━━ Data section ━━

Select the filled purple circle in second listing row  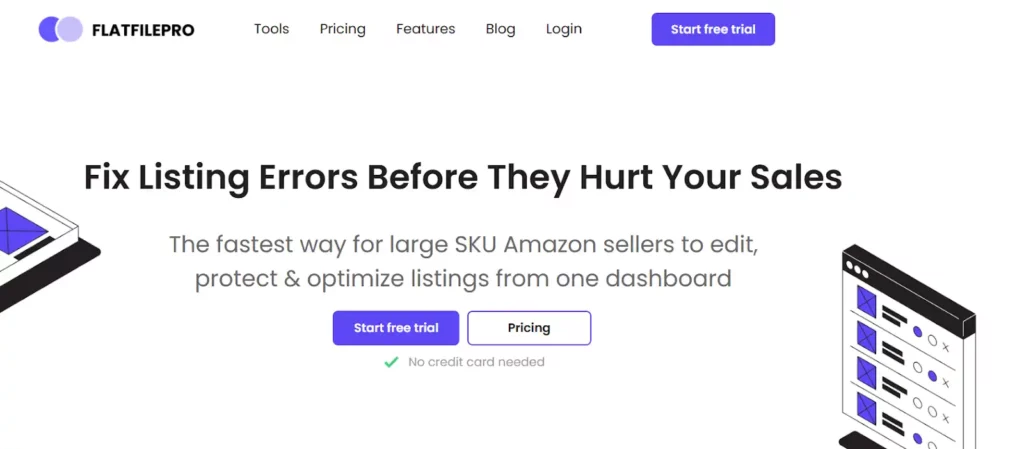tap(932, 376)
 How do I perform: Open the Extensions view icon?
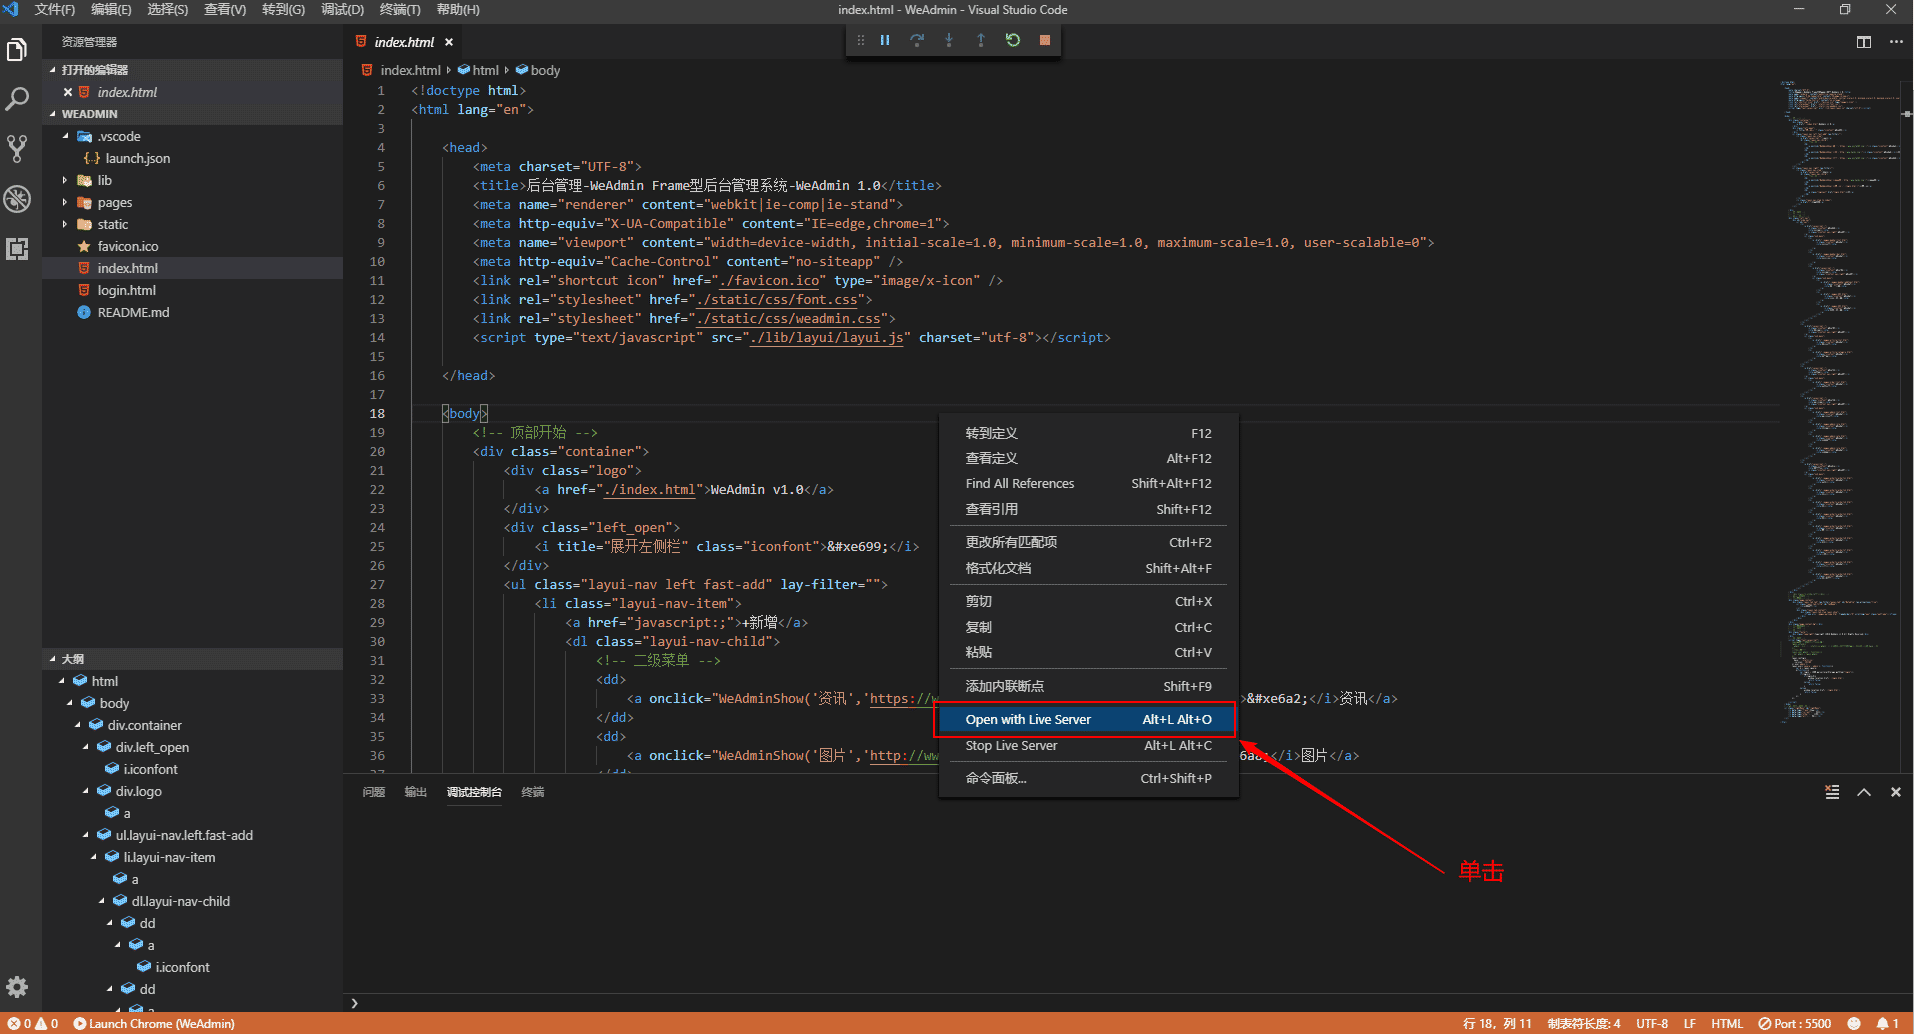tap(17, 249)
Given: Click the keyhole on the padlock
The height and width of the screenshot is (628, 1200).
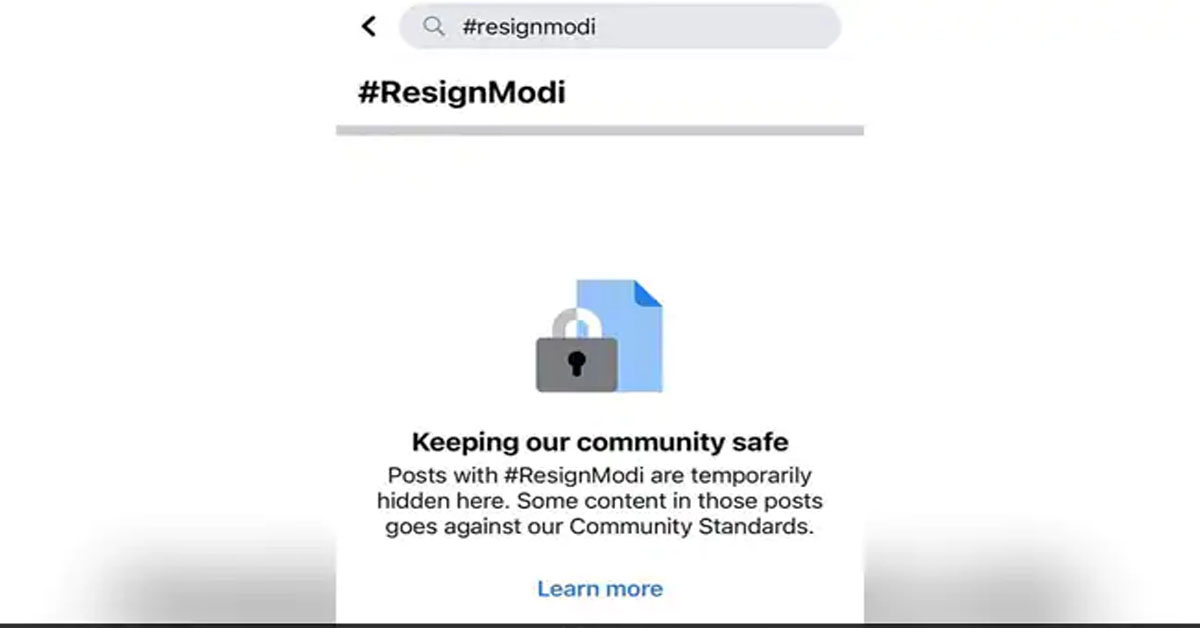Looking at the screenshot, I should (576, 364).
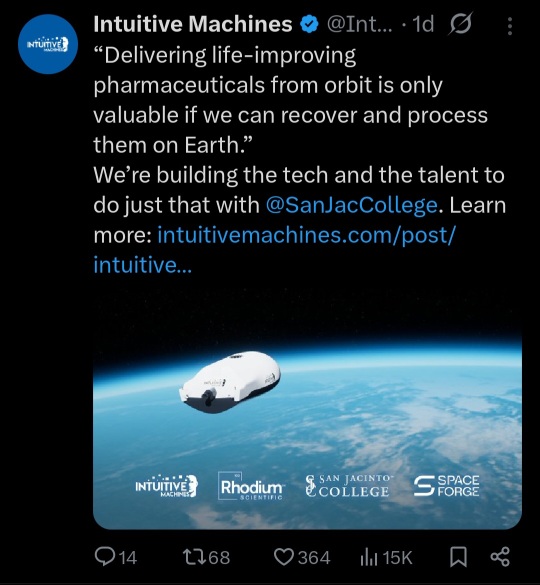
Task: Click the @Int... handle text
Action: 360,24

━━━

Only the lines from the line with "Given: Click the keyhole on the padlock" through the end of the records belong in your copy. Repeat them exactly, without pictures.

*Solution for this problem*:
Given: Click the keyhole on the padlock
The height and width of the screenshot is (628, 1200).
Looking at the screenshot, I should (576, 364).
Task: Click the @Int... handle text
Action: 360,24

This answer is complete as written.